▸ **EXERCISE INSTRUCTIONS**
In the article on Bono's AIDS tour, copy everything from "The cheering from" down to "the singer said.", substituting "arena" for "auditorium".
EXTRACTED TEXT Block Start
This year, an estimated 2.5 million people in Africa will die from AIDS-related complications. It is a figure that got a lot of attention earlier this year at the World AIDS Conference. And this month, a well-known rock star is bringing the grim details of AIDS in Africa to the American Midwest.
The cheering from the 2,000 people who packed an auditorium at Wheaton College near Chicago was worthy of an international rock star. But Bono, the lead singer of the Irish group, U-2, was not here to sing, he was on a tour of the American Midwest, asking for support in the fight against HIV-AIDS in Africa.
"There is a moral compass here in the heartland of the United States that sets the course for the rest of the country," the singer said.
On December 1, World AIDS Day, Bono and his entourage, including American actress Ashley Judd, began a tour of universities, churches and even truck stops, from Lincoln, Nebraska, to Nashville, Tennessee. All along the way, they talked about the AIDS crisis in Africa.
"Sixty-five hundred people died today, and will die tomorrow, and will die the day after tomorrow, and so forth, and so on, not taking a break for Christmas, in Africa, because of HIV-AIDS," Ms. Judd said. "Nine thousand five hundred people today, tomorrow, the day after that, so on and so forth, are infected with the HIV-AIDS virus."
Judd and Bono is trying to raise awareness of Africa's problems through his organization, DATA. It stands for Debt, AIDS, Trade, Africa. He is asking people throughout this tour to write lawmakers in Washington, and urge them to work for debt forgiveness in Africa. He says that would help many African governments increase spending on health care and education. Opening up markets for more African goods would also help that continent's economy.
But, he says, AIDS is the greatest crisis in Africa today, telling the crowd at this Christian college the world's response to the crisis will be judged by God and history.
"I believe the church, if it does not respond to this crisis, will be made irrelevant," he said. "Salt on the side of the plate. Useless. Love thy neighbor is not good advice, it is a command."
EXTRACTED TEXT Block End
EXTRACTED RECORDS Block Start
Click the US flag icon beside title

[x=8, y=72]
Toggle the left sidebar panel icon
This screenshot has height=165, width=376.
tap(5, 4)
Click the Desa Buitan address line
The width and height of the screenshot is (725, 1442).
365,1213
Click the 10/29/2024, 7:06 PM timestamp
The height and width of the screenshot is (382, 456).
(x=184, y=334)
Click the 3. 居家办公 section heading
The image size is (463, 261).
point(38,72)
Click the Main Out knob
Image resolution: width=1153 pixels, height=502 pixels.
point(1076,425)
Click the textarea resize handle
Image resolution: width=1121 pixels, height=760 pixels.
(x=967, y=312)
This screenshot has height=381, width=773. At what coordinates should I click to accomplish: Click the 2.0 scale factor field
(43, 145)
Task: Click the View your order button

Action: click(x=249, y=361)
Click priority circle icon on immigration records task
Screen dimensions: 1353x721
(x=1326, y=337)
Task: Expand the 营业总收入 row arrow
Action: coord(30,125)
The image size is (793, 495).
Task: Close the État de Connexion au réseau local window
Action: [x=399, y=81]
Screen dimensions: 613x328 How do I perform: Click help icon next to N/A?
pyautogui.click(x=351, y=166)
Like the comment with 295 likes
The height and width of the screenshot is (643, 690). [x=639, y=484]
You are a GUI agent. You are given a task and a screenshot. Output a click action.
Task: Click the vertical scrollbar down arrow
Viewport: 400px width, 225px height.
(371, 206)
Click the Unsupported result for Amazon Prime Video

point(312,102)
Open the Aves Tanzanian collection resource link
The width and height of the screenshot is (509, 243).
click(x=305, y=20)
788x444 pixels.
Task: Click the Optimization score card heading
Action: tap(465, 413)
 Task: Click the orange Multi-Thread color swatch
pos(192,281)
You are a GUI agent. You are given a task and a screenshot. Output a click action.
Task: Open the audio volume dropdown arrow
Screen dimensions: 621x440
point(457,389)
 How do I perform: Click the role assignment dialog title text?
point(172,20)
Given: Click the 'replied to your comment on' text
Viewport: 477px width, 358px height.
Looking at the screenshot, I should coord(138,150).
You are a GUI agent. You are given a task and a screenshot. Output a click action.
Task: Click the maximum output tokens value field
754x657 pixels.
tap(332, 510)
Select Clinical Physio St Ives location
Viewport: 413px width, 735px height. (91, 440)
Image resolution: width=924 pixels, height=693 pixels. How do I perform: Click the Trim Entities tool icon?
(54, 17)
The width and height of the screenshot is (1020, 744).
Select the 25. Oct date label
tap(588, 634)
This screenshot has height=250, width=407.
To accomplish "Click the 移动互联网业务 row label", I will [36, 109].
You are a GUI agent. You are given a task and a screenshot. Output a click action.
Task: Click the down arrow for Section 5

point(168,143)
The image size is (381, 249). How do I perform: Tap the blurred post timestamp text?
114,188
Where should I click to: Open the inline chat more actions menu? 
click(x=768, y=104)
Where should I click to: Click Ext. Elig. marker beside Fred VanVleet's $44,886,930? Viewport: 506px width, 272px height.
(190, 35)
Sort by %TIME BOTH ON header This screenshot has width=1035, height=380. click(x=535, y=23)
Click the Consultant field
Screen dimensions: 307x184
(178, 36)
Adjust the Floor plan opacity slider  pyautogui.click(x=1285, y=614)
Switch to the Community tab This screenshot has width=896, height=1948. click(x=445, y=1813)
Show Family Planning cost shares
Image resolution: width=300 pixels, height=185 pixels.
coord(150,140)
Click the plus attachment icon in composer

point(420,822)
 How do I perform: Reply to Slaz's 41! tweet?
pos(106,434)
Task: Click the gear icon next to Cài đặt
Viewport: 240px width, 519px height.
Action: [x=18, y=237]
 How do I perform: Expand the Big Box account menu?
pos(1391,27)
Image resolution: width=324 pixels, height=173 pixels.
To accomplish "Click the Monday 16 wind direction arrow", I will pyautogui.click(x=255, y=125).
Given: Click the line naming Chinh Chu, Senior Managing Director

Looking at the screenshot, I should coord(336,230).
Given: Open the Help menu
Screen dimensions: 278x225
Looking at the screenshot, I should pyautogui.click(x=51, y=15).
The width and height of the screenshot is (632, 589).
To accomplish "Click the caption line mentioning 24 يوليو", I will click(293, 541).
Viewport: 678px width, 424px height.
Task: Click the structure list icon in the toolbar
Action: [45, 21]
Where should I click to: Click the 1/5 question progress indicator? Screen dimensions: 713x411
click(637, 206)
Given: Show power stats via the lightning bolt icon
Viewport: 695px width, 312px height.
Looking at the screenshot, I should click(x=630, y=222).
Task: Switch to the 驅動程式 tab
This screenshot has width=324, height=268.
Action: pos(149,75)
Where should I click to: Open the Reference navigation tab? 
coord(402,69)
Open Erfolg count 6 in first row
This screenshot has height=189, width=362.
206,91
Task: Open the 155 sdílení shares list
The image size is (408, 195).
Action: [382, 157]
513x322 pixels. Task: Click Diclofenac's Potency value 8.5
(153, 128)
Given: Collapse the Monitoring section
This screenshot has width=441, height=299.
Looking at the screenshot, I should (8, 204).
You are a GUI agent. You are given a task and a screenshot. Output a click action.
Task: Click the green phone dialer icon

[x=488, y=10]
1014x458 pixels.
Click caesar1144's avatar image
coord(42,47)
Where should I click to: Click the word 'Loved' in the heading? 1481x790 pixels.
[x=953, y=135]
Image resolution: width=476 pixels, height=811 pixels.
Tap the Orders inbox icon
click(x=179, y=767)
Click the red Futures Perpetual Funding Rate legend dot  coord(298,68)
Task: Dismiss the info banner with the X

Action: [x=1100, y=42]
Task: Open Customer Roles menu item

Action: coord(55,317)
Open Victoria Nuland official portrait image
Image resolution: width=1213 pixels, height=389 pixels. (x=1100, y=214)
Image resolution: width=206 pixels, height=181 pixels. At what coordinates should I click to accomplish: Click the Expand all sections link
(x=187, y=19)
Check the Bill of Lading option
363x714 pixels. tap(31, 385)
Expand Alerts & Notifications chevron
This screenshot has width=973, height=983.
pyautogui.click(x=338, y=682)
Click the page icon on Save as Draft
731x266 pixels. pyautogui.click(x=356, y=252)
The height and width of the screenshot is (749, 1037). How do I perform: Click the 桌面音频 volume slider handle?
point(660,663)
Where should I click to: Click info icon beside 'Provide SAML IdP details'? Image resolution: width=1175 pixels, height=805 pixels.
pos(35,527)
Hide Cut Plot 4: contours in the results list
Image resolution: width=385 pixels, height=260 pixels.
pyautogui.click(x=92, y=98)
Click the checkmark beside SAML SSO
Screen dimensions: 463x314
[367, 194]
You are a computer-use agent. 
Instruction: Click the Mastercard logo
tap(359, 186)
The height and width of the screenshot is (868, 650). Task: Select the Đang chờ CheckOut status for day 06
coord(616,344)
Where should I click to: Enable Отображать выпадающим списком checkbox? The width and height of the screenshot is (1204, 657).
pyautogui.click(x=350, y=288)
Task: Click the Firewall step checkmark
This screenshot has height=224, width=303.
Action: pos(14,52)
EXTRACTED RECORDS Block End
▸ **TASK ANSWER**
The cheering from the 2,000 people who packed an arena at Wheaton College near Chicago was worthy of an international rock star. But Bono, the lead singer of the Irish group, U-2, was not here to sing, he was on a tour of the American Midwest, asking for support in the fight against HIV-AIDS in Africa.
"There is a moral compass here in the heartland of the United States that sets the course for the rest of the country," the singer said.